According to the researchers, property values have been more adversely impacted in recent years by being close to past wildfires than was the case previously. Moreover, while having insurance can help mitigate some of the costs associated with wildfires, insurance seems to do little to improve the adverse effects on property values.
Weekly mortgage demand stalls though rates hit lowest point since April 2023
CNBC
Mortgage rates fell for the fourth straight week, but neither current homeowners nor homebuyers seemed particularly impressed. Total mortgage application volume rose just 0.5 percent compared to the prior week, according to the Mortgage Bankers Association’s seasonally adjusted index.

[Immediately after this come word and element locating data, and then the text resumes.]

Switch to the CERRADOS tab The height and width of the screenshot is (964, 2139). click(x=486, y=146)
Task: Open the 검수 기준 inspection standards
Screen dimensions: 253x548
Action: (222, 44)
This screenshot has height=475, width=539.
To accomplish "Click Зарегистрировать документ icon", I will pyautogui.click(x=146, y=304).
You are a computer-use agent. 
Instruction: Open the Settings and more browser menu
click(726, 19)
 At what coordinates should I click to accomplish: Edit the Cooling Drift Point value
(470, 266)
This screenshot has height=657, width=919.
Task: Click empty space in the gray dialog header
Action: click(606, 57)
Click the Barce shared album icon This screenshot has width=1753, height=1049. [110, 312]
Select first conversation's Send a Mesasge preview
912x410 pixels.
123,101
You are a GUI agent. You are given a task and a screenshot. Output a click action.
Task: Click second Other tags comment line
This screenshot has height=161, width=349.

The average contract interest rate for 30-year fixed-rate mortgages with conforming loan balances ($766,550 or less on average) decreased to 6.44 percent from 6.50 percent, with points decreasing to 0.54 from 0.60 for loans with a 20 percent down payment. That was the lowest rate since April 2023. Rates have come down more than 80 basis points from a year ago. Despite the drop, demand to refinance decreased 0.1 percent from the previous week, though it was 85 percent higher than the same week one year ago. Doing a refinance is really only worth the expense if you can shave at least 75 basis points off your current rate. Applications for a mortgage to purchase a home rose 1 percent for the week but were 9 percent lower than a year ago.